Suppression of endogenous glucose production (EGP) is one of insulin's primary metabolic effects and failure of this action is a major contributor to fasting hyperglycemia of type II diabetes mellitus. Classically, insulin was thought to suppress the liver directly, via hyperinsulinemia in the portal vein. Recently, however, others and we have demonstrated that at least part and possibly most of insulin's action to suppress EGP is normal mediated via an extrahepatic (i.e., indirect) mechanism. We have suggested that this mechanism involve insulin suppression of adipocyte lipolysis, leading to lowered FFA and reduced EGP ("Single Gateway Hypothesis").

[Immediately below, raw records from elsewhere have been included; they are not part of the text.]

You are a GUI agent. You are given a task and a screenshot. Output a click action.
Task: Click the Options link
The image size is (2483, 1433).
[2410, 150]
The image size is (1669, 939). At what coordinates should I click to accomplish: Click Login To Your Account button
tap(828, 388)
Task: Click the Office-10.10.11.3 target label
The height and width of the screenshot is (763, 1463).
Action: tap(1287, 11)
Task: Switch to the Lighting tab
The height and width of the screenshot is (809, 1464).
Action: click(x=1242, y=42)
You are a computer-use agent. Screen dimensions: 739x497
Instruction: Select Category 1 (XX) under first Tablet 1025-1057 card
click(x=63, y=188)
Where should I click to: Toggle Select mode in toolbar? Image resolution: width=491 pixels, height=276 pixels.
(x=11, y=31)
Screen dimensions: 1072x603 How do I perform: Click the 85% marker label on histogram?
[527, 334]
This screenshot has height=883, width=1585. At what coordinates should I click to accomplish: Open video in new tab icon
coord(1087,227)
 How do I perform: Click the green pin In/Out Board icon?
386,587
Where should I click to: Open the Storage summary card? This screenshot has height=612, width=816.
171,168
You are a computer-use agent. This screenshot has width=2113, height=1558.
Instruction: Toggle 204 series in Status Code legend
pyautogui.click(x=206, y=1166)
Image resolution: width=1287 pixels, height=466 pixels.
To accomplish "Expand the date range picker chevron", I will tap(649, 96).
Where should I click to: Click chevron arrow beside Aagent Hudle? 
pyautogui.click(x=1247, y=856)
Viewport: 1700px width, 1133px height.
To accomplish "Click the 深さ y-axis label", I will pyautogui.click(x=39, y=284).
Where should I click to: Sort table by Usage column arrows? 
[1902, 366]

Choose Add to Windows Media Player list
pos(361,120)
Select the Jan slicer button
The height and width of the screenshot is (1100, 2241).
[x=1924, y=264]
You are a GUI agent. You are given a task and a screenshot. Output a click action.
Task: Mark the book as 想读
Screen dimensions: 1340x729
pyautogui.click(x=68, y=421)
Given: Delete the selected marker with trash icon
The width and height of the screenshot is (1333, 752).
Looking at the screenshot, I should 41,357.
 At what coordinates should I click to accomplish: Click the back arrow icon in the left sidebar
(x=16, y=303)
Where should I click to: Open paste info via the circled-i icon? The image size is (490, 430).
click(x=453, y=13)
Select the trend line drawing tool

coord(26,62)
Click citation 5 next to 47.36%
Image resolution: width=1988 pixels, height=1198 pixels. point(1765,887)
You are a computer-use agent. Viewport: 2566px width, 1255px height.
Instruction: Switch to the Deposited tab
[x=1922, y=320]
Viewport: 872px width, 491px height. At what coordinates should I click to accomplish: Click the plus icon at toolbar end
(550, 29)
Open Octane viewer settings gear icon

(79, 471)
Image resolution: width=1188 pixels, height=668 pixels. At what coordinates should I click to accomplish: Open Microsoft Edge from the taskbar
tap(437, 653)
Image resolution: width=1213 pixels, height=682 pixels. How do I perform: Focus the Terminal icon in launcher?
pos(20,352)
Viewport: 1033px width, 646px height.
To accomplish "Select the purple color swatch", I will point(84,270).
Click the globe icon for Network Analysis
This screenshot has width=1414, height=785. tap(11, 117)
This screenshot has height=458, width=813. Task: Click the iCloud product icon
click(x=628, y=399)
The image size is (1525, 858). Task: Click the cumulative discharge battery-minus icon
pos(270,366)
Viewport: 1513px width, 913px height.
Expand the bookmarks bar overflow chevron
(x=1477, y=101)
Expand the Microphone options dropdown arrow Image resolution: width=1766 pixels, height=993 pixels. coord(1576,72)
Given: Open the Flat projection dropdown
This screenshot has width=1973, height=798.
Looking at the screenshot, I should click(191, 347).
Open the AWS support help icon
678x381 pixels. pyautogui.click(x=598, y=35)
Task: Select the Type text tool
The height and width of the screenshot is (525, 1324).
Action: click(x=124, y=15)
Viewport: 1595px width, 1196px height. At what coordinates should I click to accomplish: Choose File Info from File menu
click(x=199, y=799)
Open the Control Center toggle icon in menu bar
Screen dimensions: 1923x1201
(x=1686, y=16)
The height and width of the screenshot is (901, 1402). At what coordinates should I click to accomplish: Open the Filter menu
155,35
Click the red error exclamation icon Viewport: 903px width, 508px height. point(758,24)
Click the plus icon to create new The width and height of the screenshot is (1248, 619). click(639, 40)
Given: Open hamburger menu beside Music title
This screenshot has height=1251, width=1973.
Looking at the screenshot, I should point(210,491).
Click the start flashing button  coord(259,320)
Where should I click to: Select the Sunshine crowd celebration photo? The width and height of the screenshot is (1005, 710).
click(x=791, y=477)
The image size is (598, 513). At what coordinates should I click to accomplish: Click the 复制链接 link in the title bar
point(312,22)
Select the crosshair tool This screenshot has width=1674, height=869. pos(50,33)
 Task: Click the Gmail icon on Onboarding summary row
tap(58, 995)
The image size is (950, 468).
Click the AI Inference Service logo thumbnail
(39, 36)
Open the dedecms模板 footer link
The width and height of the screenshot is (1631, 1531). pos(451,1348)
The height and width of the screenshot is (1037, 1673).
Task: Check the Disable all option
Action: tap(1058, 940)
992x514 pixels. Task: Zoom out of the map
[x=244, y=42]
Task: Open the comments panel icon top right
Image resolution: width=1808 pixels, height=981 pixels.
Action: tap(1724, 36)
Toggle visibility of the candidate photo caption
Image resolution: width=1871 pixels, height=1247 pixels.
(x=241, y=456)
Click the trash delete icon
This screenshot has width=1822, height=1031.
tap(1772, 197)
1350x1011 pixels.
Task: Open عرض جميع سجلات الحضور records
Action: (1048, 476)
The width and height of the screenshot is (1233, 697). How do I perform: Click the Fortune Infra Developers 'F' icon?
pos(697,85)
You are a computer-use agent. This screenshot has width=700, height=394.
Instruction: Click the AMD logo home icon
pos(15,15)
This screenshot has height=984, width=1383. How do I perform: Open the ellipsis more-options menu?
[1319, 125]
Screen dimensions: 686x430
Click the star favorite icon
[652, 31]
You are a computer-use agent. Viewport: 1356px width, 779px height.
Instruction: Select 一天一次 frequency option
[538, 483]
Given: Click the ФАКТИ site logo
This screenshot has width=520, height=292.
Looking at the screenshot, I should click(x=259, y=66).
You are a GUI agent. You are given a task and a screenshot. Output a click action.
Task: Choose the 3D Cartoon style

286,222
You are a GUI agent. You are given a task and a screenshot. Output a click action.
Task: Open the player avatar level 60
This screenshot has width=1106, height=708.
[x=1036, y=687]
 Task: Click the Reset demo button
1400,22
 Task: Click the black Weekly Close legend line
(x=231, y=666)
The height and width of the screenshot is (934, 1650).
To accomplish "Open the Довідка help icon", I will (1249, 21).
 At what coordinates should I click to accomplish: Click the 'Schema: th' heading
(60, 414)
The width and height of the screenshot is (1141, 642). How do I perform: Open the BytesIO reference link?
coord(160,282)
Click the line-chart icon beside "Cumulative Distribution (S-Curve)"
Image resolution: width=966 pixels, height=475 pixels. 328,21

Previous studies of the indirect insulin effect from this laboratory were done under conditions of lowered portal glucagon. Because of the possibility that the direct (i.e., portal) effects of insulin may have been understimated with hypoglucagonemia, these studies examined the relative importance of portal insulin, versus peripheral insulin (administered at one-half the dose to equalize peripheral insulin levels) at four rates of portal glucagon infusion: 0, 0.65 (under-), 1.5 (basal-), and 3.0 ng/kg per min (over-replacement). Portal versus peripheral insulin suppressed steady-state EGP to the same extent (52%), confirming that the primary effect of insulin to suppress EGP is via the peripheral mechanism. This conclusion was maintained regardless of portal glucagonemia, although there was some evidence for an increase in the direct insulin effect at hyperglucagonemia. The indirect effect increases with hyperglucagonemia; however, the indirect effect remains predominant even under those conditions.